--- PROVIDED RECORDS Enclosed Below ---
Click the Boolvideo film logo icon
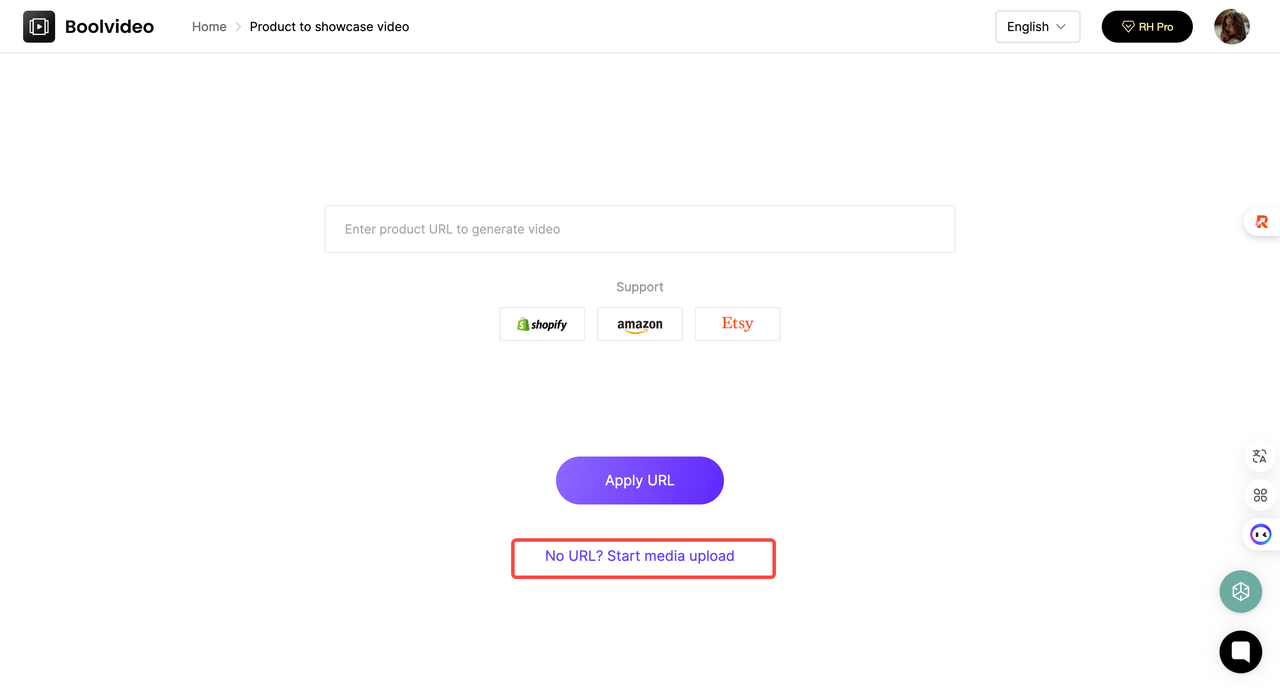The image size is (1280, 691). click(39, 27)
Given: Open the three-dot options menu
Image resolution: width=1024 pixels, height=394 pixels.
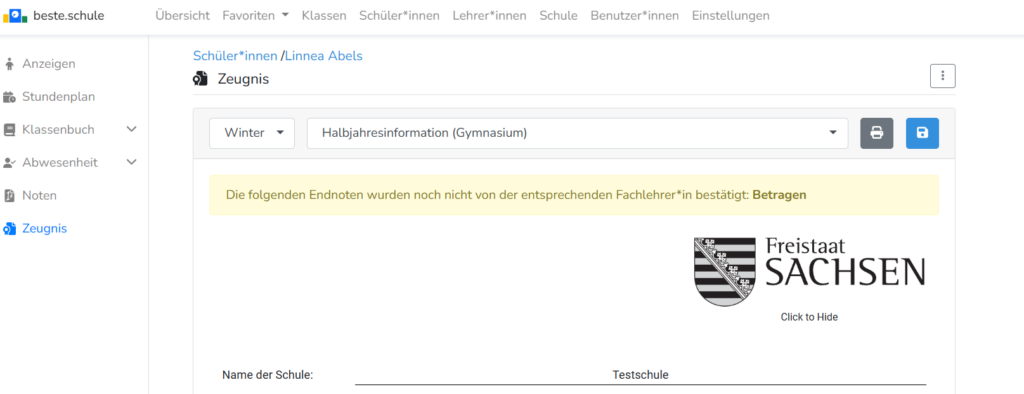Looking at the screenshot, I should pos(942,76).
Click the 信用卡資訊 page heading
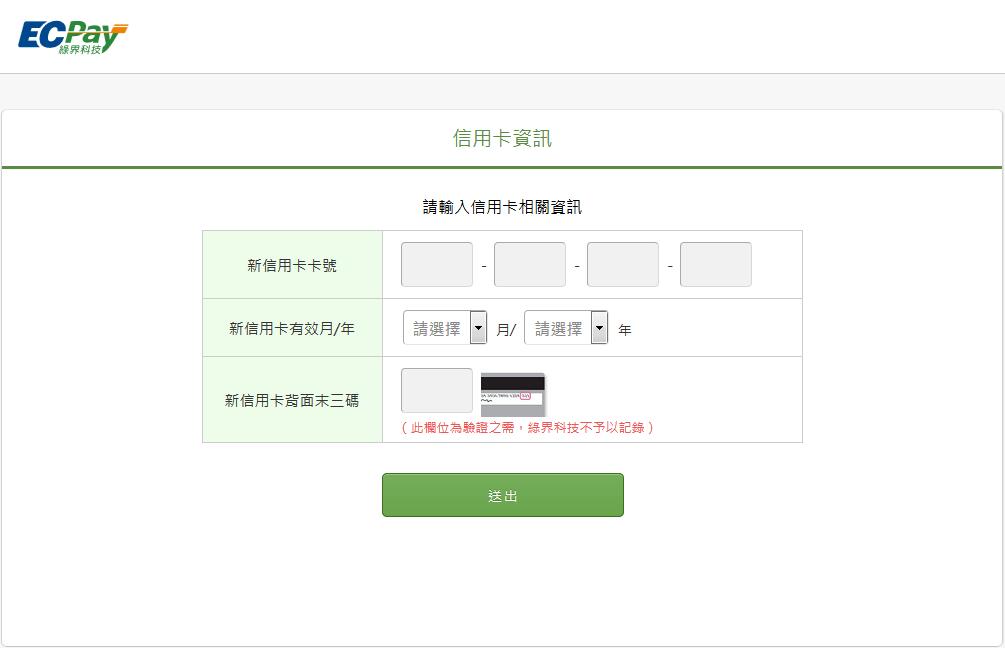Image resolution: width=1005 pixels, height=648 pixels. [x=502, y=138]
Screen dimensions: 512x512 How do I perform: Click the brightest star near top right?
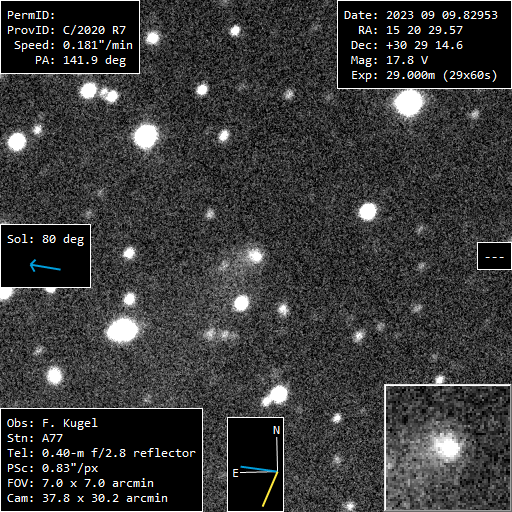pos(408,103)
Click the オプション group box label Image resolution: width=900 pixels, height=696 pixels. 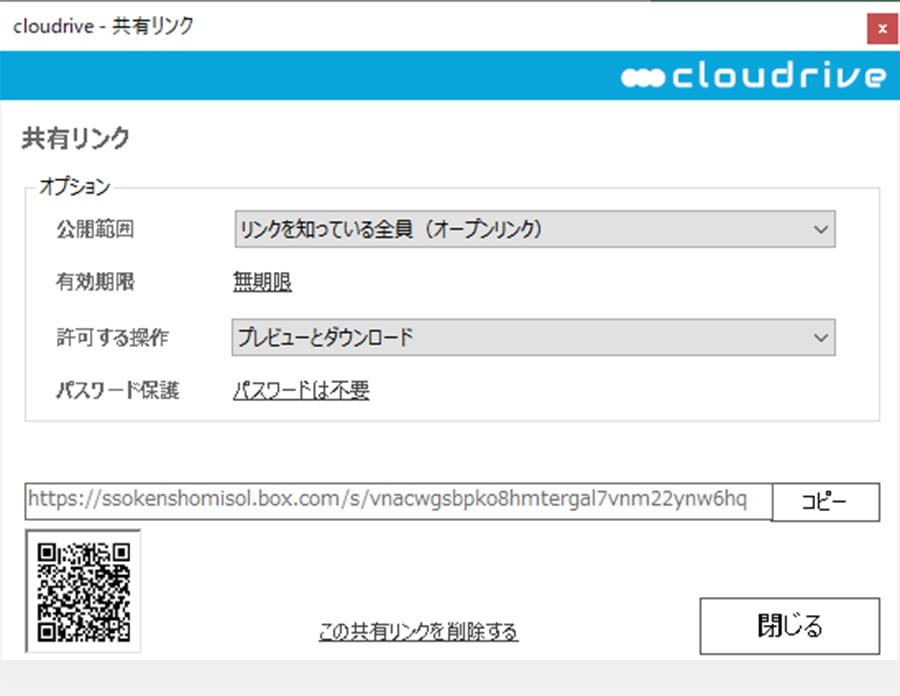pos(74,186)
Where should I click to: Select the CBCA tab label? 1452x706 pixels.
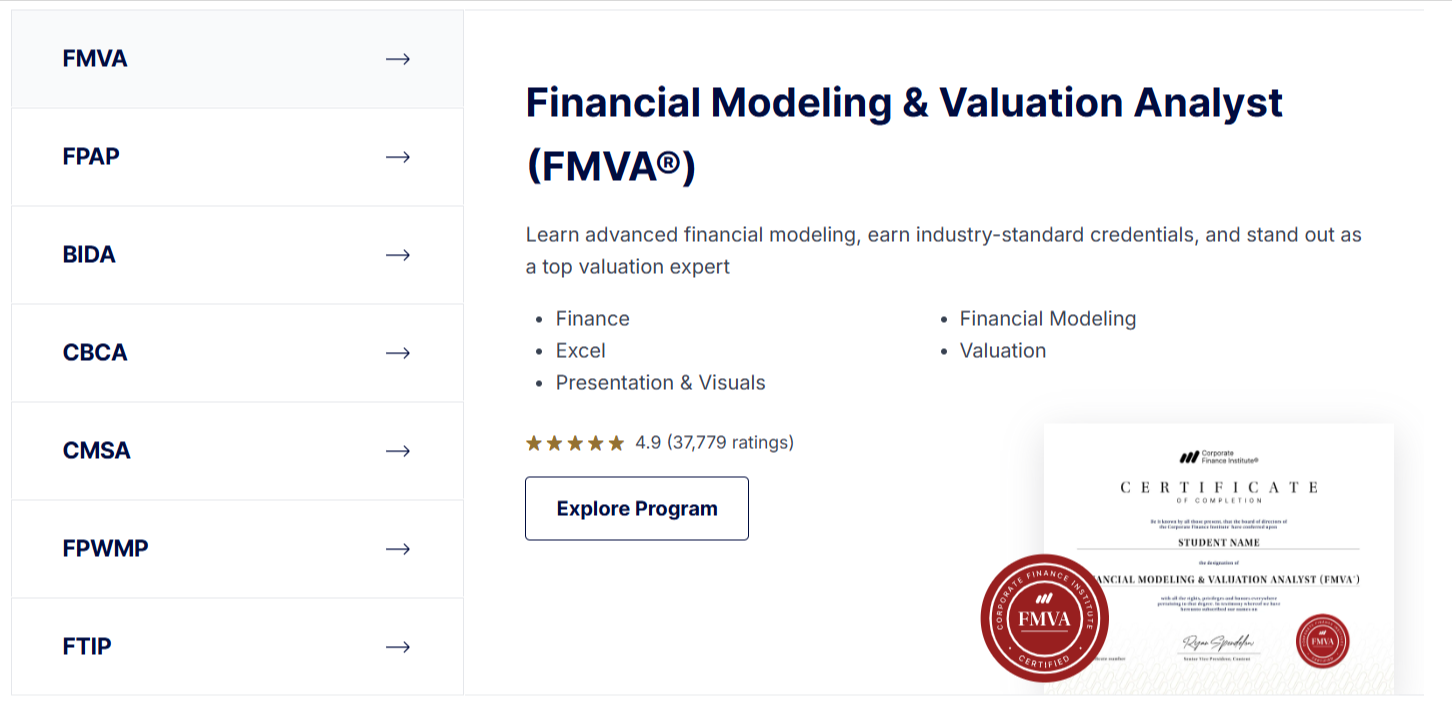pos(95,353)
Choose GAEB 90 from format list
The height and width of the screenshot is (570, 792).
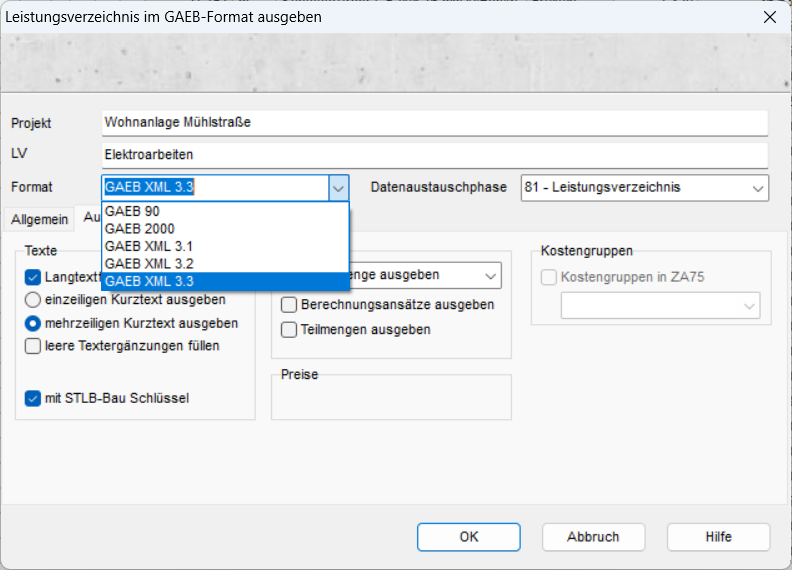click(x=132, y=212)
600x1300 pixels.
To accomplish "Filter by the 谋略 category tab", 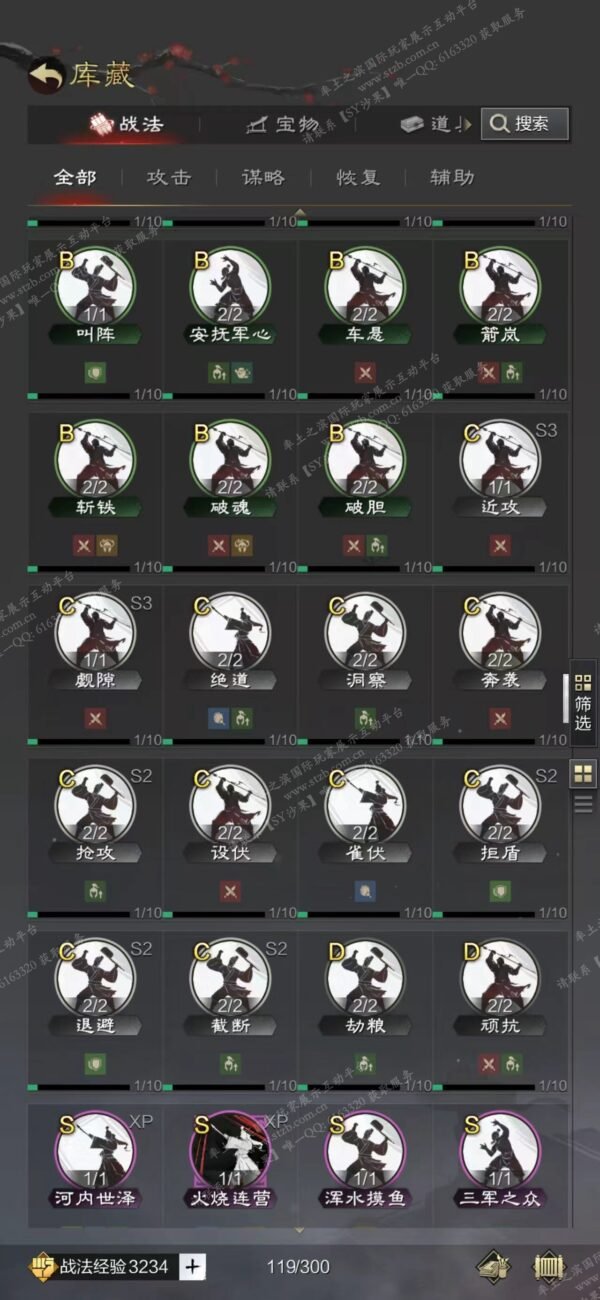I will [x=263, y=177].
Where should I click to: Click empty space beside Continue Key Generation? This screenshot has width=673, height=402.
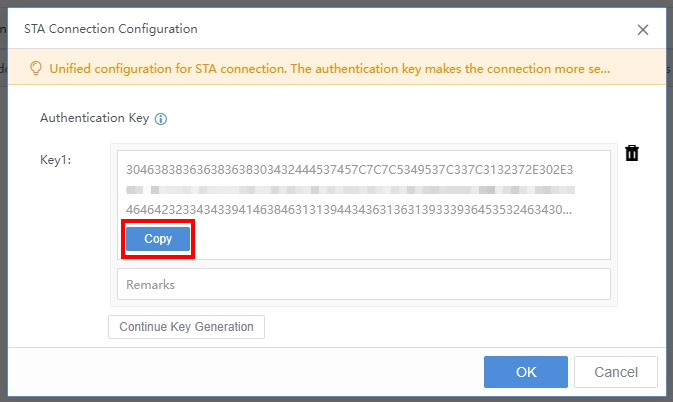[438, 327]
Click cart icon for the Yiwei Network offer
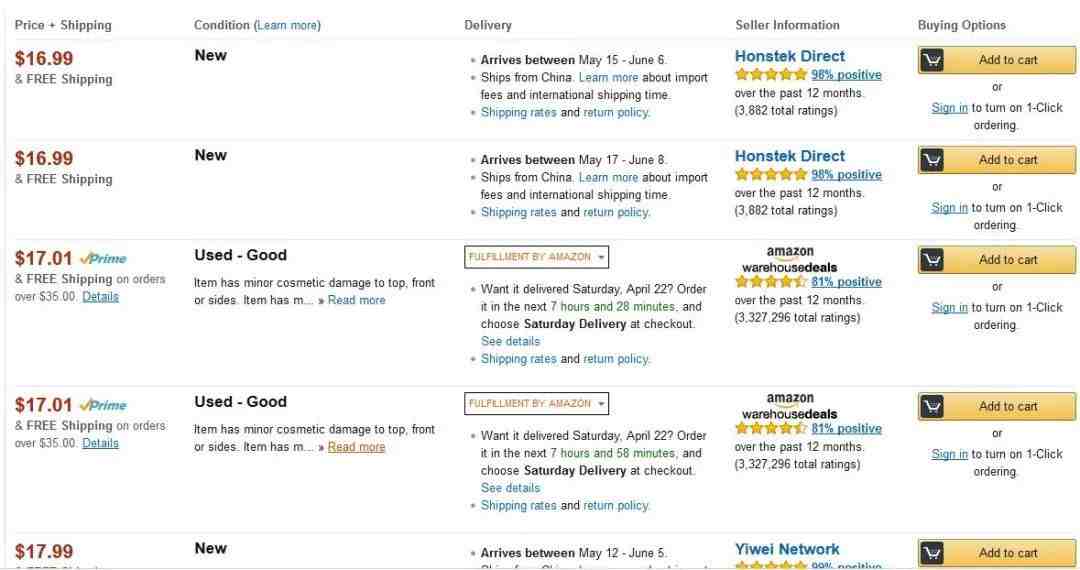 point(932,553)
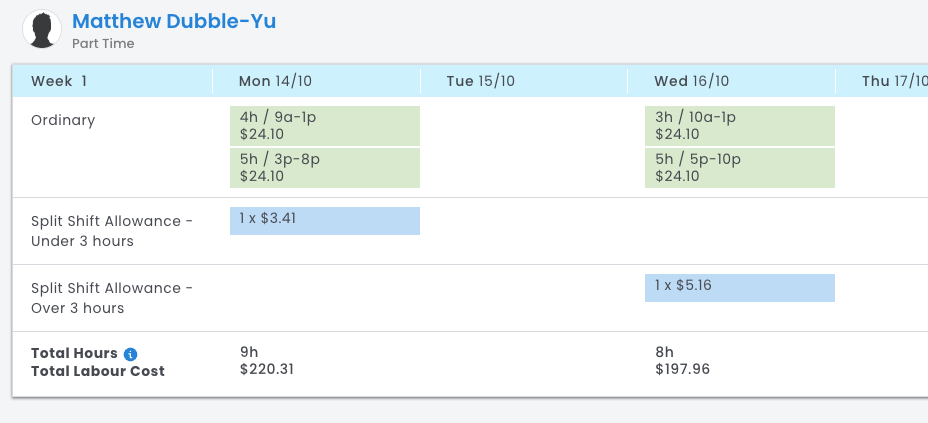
--- End of Enclosed PROVIDED RECORDS ---
:: PROBLEM ::
Word for word, please, restate the lines of the listing from the one holding "Where should I click to: Click" down to the last line, leaving out any pictures.

:: RESULT FOR THIS EXERCISE ::
Where should I click to: Click empty space beside Continue Key Generation? This screenshot has width=673, height=402.
[438, 327]
Click cart icon for the Yiwei Network offer
 point(932,553)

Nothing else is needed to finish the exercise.